Background noise cancellation. LiveKit's BackgroundVoiceCancellation filters ambient sound before it reaches STT, improving accuracy in coffee shops and open offices.
Session persistence. Every message is saved to Supabase chat_logs with session and user IDs. Refreshes and return visits restore full history. The voice agent syncs messages to the frontend via LiveKit data channels in real time.
User memory. For authenticated users, the system maintains short-term memory (recent messages), long-term memory (extracted facts), and periodic summarization. The agent remembers you across sessions.

Results

celestino.ai is live in production, deployed on Vercel with the LiveKit agent running as a separate process. It is the primary call-to-action across every page of celestinosalim.com, every social profile, and every bio.

This is not a demo. It is a production system with auth, rate limiting, session persistence, memory, and graceful degradation. It runs the same infrastructure patterns I advocate for in client work -- because the most convincing portfolio is one that practices what it preaches.

What I Learned

Voice is harder than chat, and the gap is wider than you expect. Text chat is forgiving -- a 2-second delay feels normal. In voice, 2 seconds of silence feels like the system crashed. Every architectural decision in the voice pipeline exists to shave milliseconds. Preemptive generation, streaming TTS, and WebRTC direct connections are not optimizations; they are requirements.

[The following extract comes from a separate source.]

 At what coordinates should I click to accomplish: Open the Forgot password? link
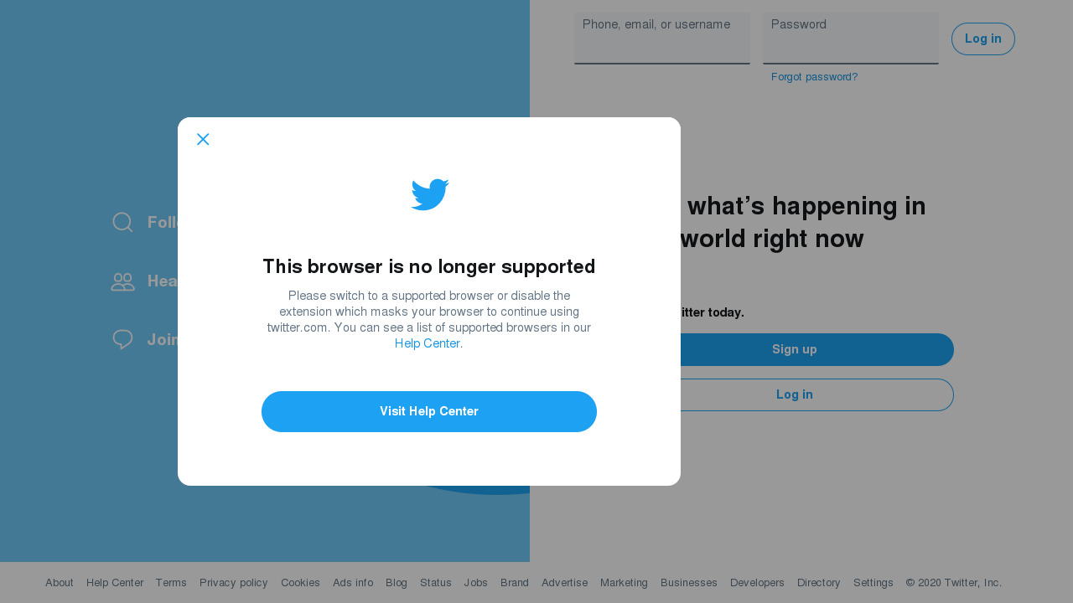(x=814, y=77)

RAG retrieval thresholds matter more than chunk size. I spent time tuning chunk sizes (300, 500, 800 tokens) and the quality differences were marginal. But moving the similarity threshold from 0.5 to 0.7 dramatically reduced irrelevant context bleeding into responses. A tight threshold with fewer results beats a loose threshold with more.

Rate limiting is a product decision, not just a cost decision. The three-tier system (anonymous, free, pro) is not just about controlling spend. It creates a natural funnel: try 3 free messages, sign up for 15, subscribe for 500. The rate limiter is doing marketing work.

Fail open, not closed. When Supabase is slow or unreachable, the rate limiter allows requests through. When RAG retrieval fails, the agent responds without grounding. When noise cancellation modules are unavailable, audio passes through unfiltered. Every failure mode defaults to "serve the user, accept the risk" rather than "protect the system, block the user." For a portfolio agent, this is the correct trade-off. For a banking app, it would not be.